Ülkemizdeki su ürünleri avcılığının kıyı balıkçılığına dayandığını hatırlatan TZOB Genel Başkanı Bayraktar, “Yeterli altyapı oluşturulamadığı için açık deniz balıkçılığı yapılamamakta bu nedenle de av baskısı kıyı sularımızda yoğunlaşmaktadır. Son yıllarda avcılık üretim miktarı azalıyor. Sektörün geleceği açısından sürdürülebilir avcılığın sağlanması şarttır. Bu amaçla stokları koruyucu ve geliştirici yönde çalışmaların ve araştırmaların yapılması ve koruma kontrol çalışmalarına öncelik verilmesi gerekir” diye konuştu.
“Kurallara mutlaka uyulmalı”
Su ürünleri üretiminin sürdürülebilirliği için avcıların kurallara uyması gerektiğinin de altını çizen Bayraktar, uyulması gereken kuralları şöyle aktardı: “Denizlerde ve iç sularda yapılacak ticari ve amatör amaçlı su ürünleri avcılığına yönelik düzenlemeleri içeren tebliğlerle Tarım ve Orman Bakanlığı bu konuda önemli çalışmalar yapmıştır. Su ürünleri avcılığında yer, zaman, tür, boy, ışık kullanımı ve avlanma mesafesi gibi getirilen yasaklar ve kontroller su ürünleri üretiminin sürdürülebilirliği açısından büyük önem taşımaktadır.

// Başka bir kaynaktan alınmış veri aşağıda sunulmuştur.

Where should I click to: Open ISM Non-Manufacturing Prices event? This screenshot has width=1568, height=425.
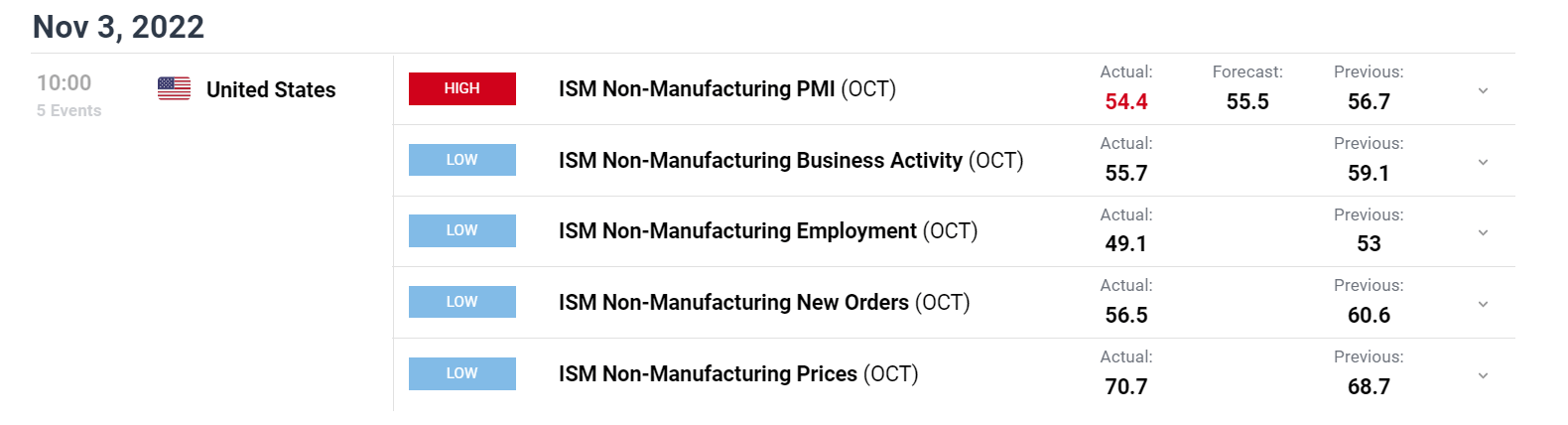(x=738, y=374)
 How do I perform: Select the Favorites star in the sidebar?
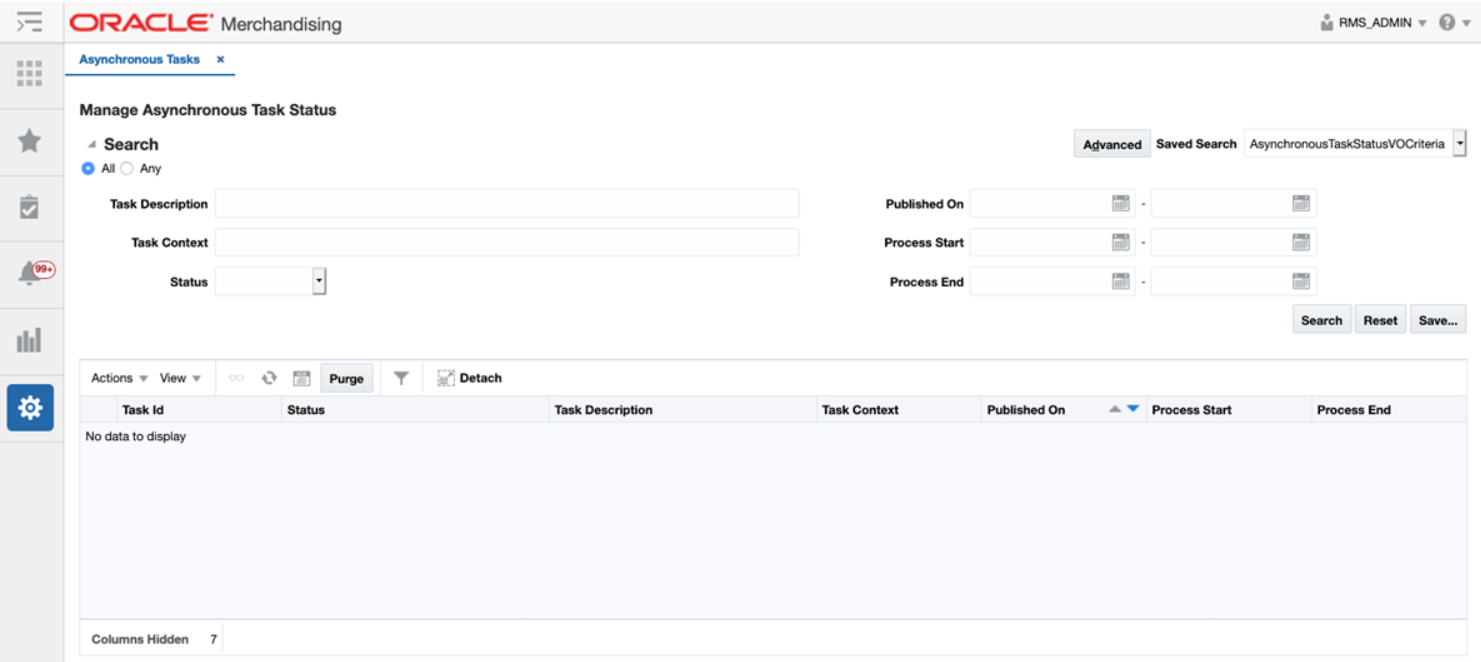click(30, 140)
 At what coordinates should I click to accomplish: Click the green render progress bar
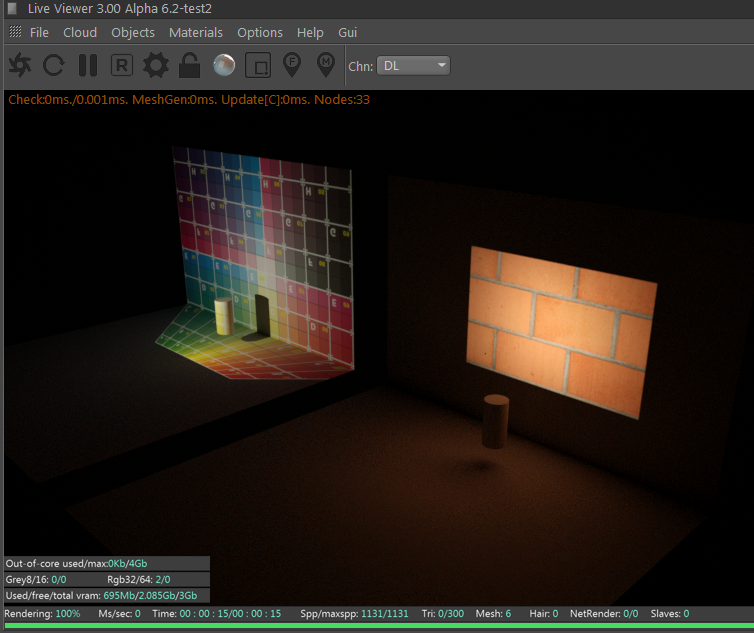[377, 626]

1380 sayılı Su Ürünleri Kanunu’nda yer alan zapt ve müsadere (El Koyma ve Mülkiyetin Kamuya Geçirilmesi) yaptırımlarının, cezanın kanunun mülkiyetin kamuya geçirilmesi sathında değerlendirilememesi nedeniyle uygulanabilirliğini/caydırıcılığını yitirmesi söz konusudur. Su Ürünleri Kanunu ile Kabahatler Kanunu’nun uyumlulaştırılmasına ihtiyaç olduğu her fırsatta açıkça belirtmektedir. Su Ürünleri Kanunu’nda ‘Zapt ve Müsadere Edilme’ terimlerinin Kabahatler Kanunu’na uyum için ‘El Koyma’ ve ‘Mülkiyetin Kamuya Geçirilmesi’ şeklinde değiştirilmesi yasalar arasındaki uyumsuzluğu giderecektir.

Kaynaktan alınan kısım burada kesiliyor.